The school of jellyfish featured in the movie showed up on the day the crew planned to film that particular scene; it was not switched to film that scene on behalf of the jellyfish. Coincidentally, after that day, no jellyfish ever appeared on location for the whole duration of the shoot.
Blanchard Ryan is in fact deeply afraid of sharks and as a result Daniel Travis had to enter the shark infested waters first each day to assure her they were not in danger.
Blanchard Ryan and Daniel Travis spent over 120 hours in the water over the course of production.
Susan and Daniel's last names are revealed on their ID cards; hers is Watkins, his Kintner. In Jaws (1975), the skinny-dipping girl who serves as the shark's first victim is named Chrissie Watkins, and the second victim, the young boy who is killed on his inflatable raft, is named Alex Kintner.

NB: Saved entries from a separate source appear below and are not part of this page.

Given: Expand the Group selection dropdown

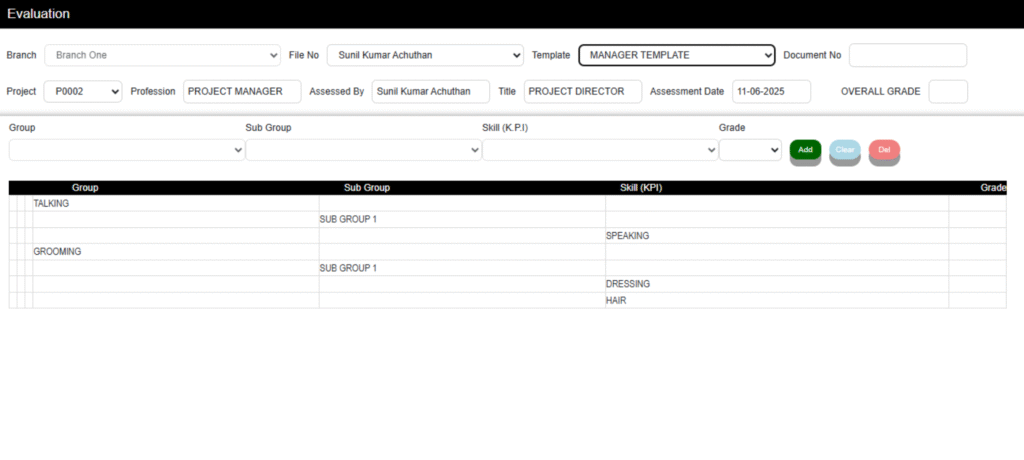Looking at the screenshot, I should [x=127, y=150].
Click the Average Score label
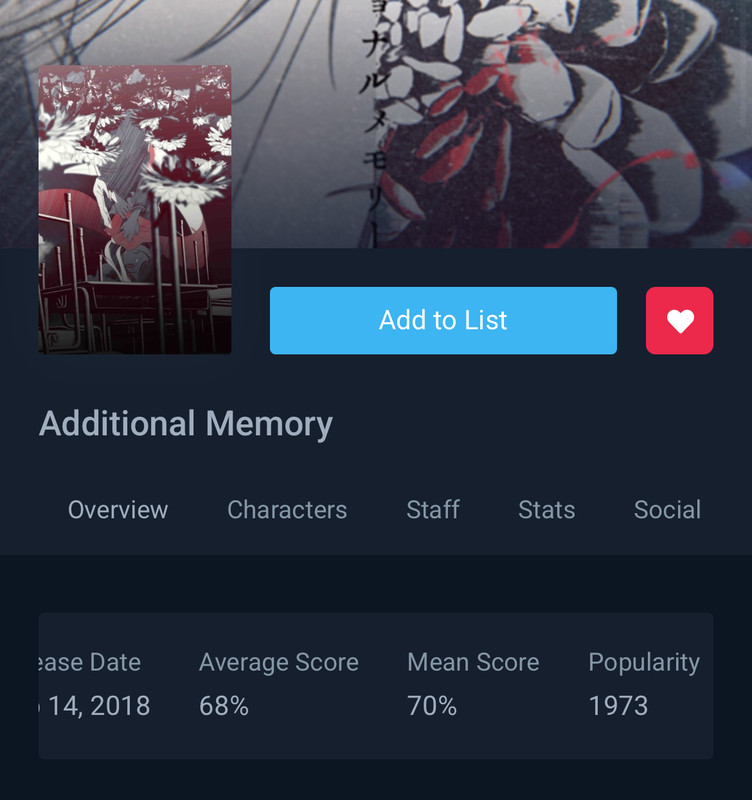The image size is (752, 800). 279,662
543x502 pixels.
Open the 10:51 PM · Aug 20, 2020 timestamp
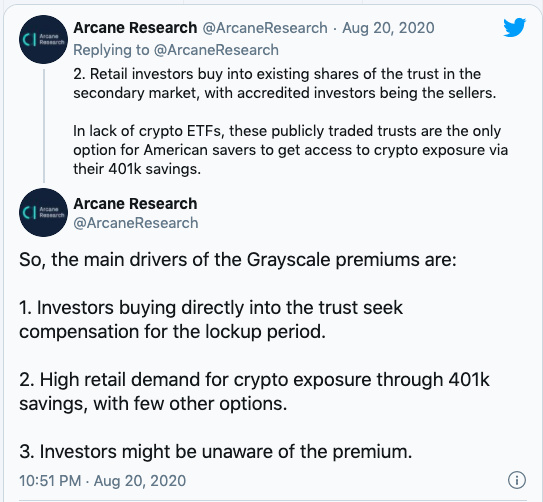(x=103, y=481)
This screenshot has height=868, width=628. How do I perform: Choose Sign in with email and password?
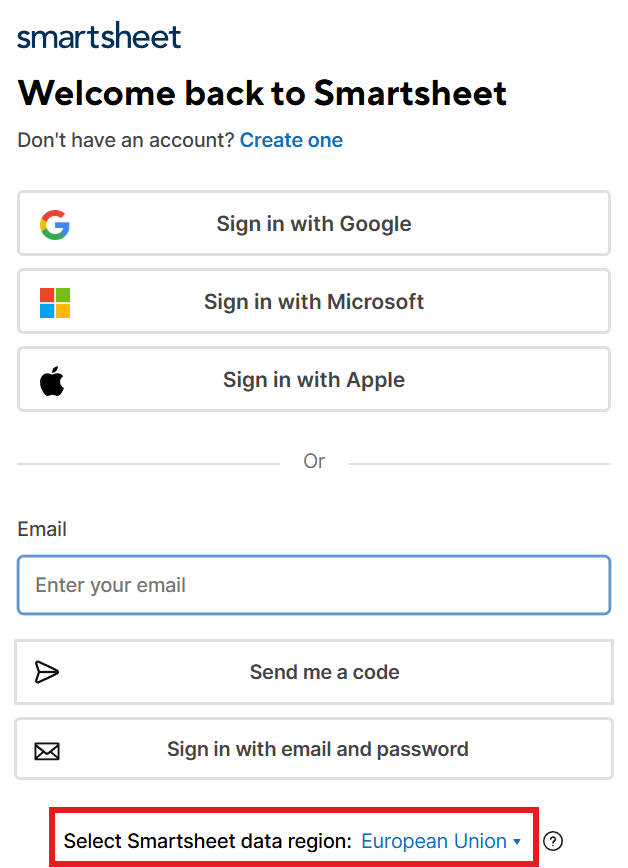[317, 749]
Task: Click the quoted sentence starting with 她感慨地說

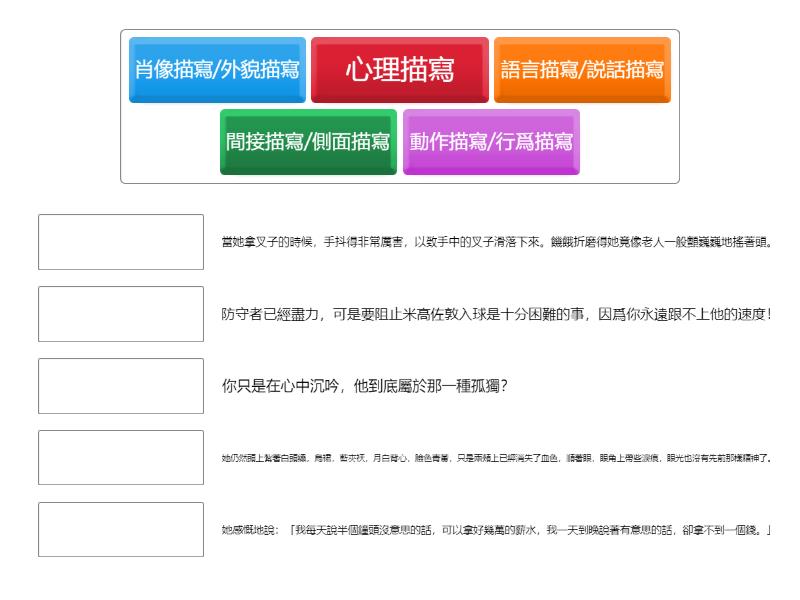Action: [495, 530]
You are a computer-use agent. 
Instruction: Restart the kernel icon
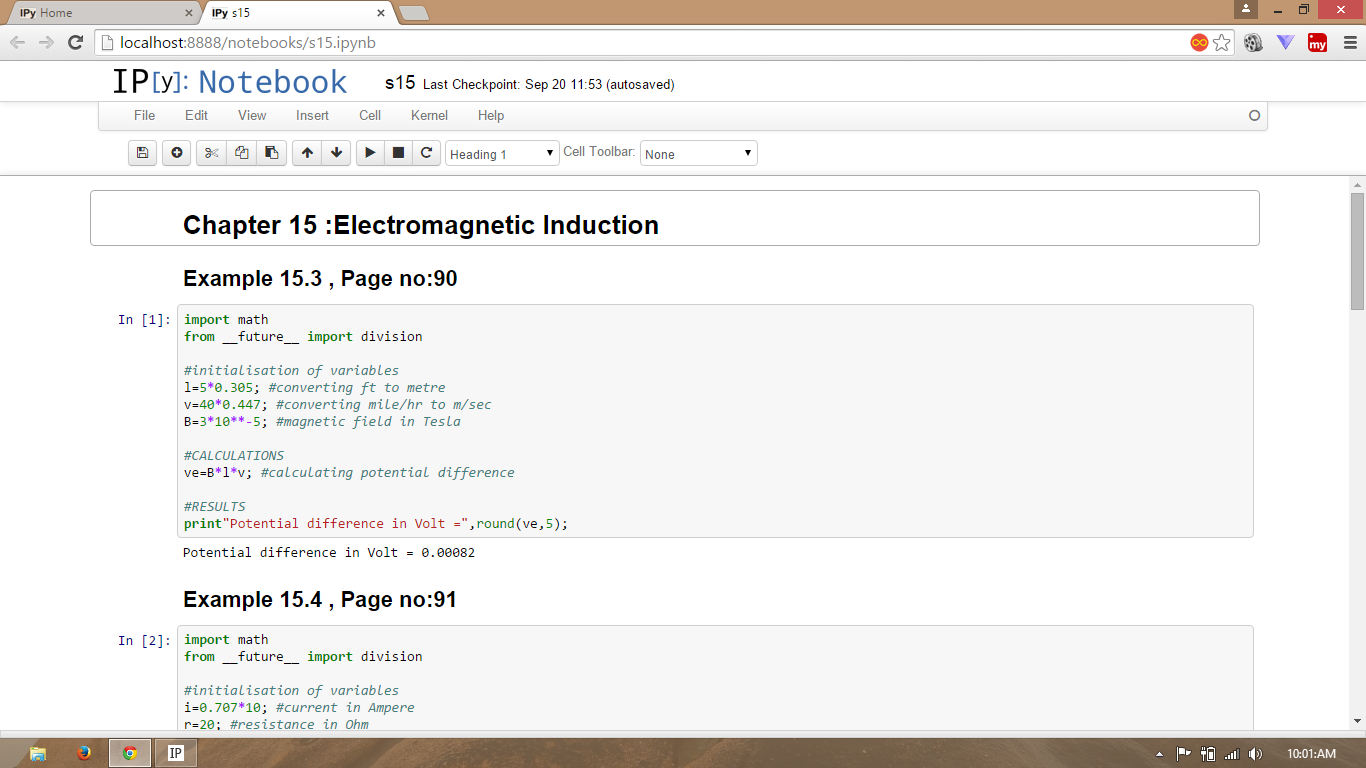(x=426, y=153)
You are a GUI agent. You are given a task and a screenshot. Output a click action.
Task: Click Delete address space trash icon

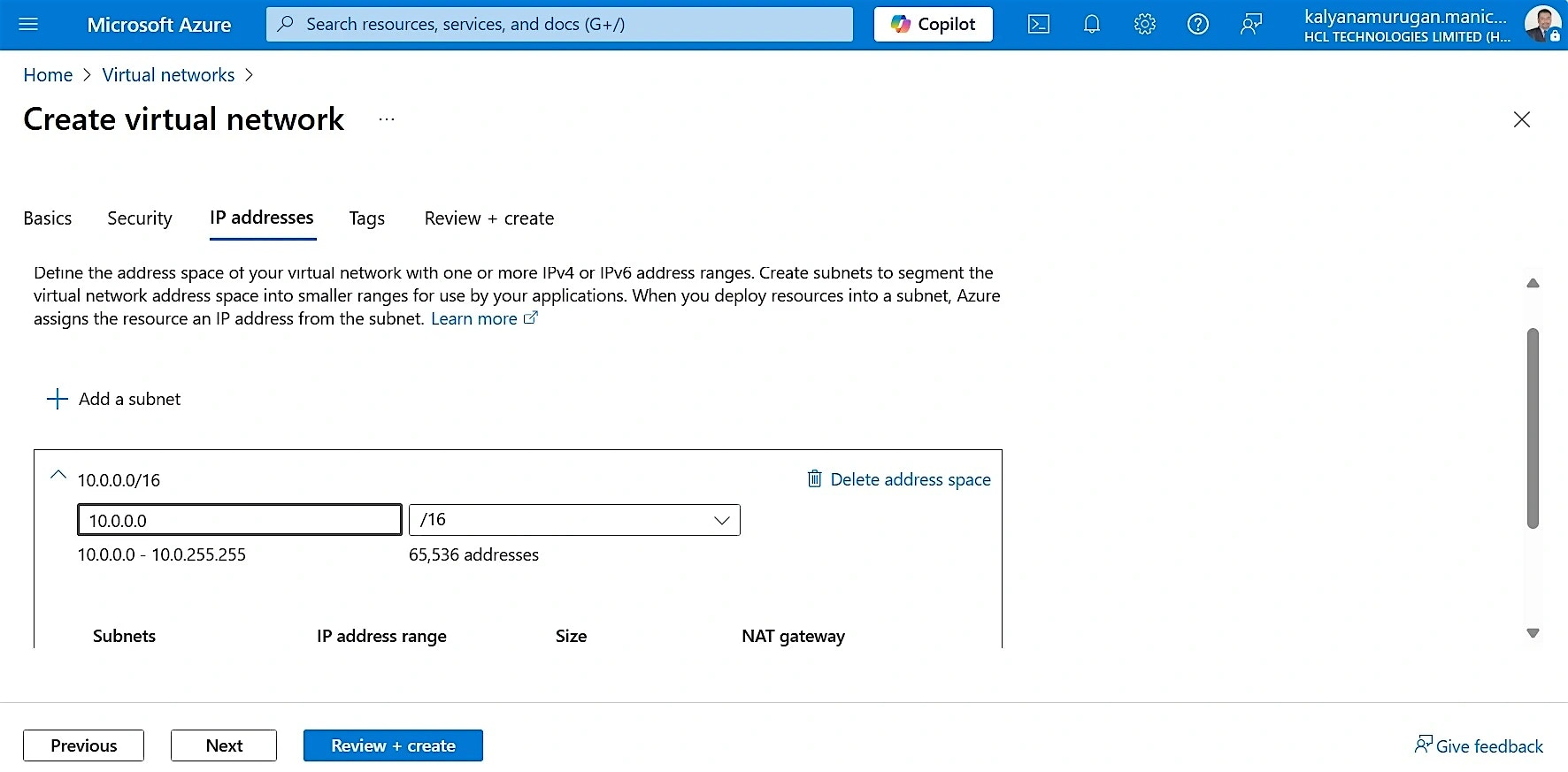(814, 479)
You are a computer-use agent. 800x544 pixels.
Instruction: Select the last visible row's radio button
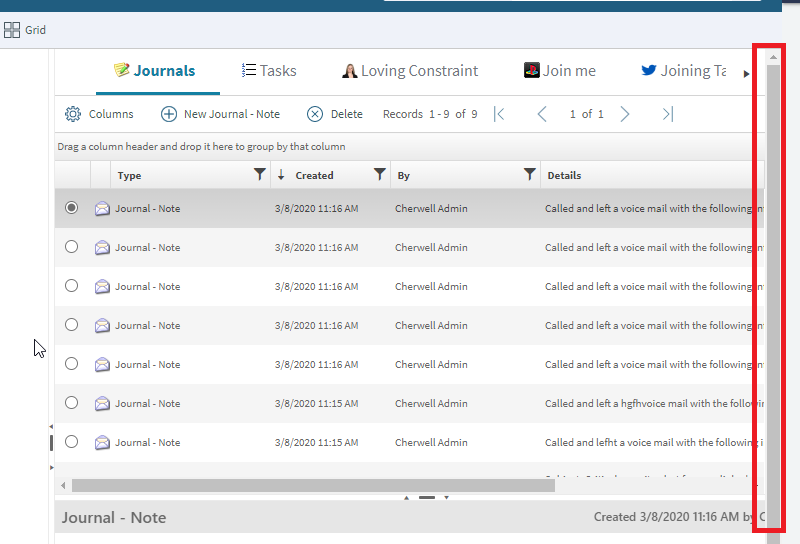click(x=71, y=442)
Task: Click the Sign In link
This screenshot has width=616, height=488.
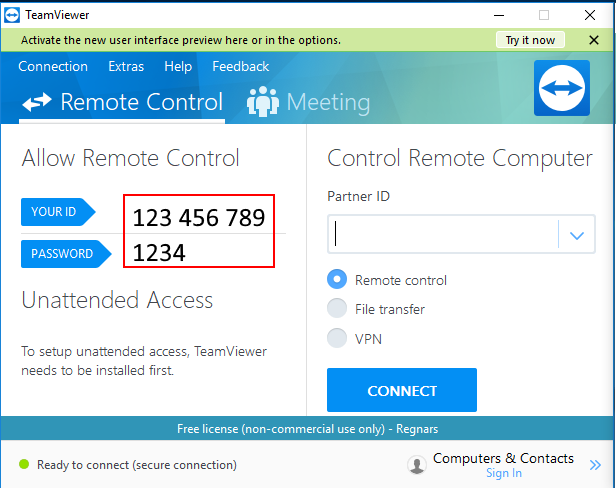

The filmmakers used Hollywood shark-wrangler Stuart Cove, wild sharks and well-timed bloody bait to create the film's shark footage. No digital or special effects were used in the film.
The actors were tethered to the boat so they did not drift off into the strong currents.
This movie was financed by director Chris Kentis and his wife, producer Laura Lau, both avid scuba divers. The movie cost $130,000 to make and was later bought by Lion's Gate for $2.5 million after its screening at Sundance.
No CG was used in this movie. Director Chris Kentis fed the sharks tuna to get real feeling of the main characters being in the ocean together with the sharks. As long as they were eating the tuna they didn't harm Blanchard Ryan and Daniel Travis.
During the bedroom scene, Susan is seen reading a magazine in which the page facing the camera has the Philadelphia Flyers logo and would seem to be about the Flyers. In real life, Blanchard Ryan's (Susan) father is CEO of the Flyers.
Filmed on weekends and holidays with a crew that usually consisted of two or three people.
Most of the sharks were provided by professional wranglers, but sometimes a few wild ones were attracted by the bait. Blanchard Ryan jokingly referred to them as "the non-union sharks."
"Below" and "Beneath" were two titles considered before director Chris Kentis decided on "Open Water".
The entire movie cost less than half of the cost of a typical Hollywood movie's sound effects budget.
Chris Kentis wrote the original draft of the screenplay in under six days.
According to an interview with Blanchard Ryan, producers Chris Kentis and Laura Lau spent nearly half of the budget to get Stuart Cove and his shark wranglers for two days, and to make sure the two actors would be completely safe around the sharks.
The two main characters are named after the actors who play them (Blanchard Ryan's full name is Susan Blanchard Ryan).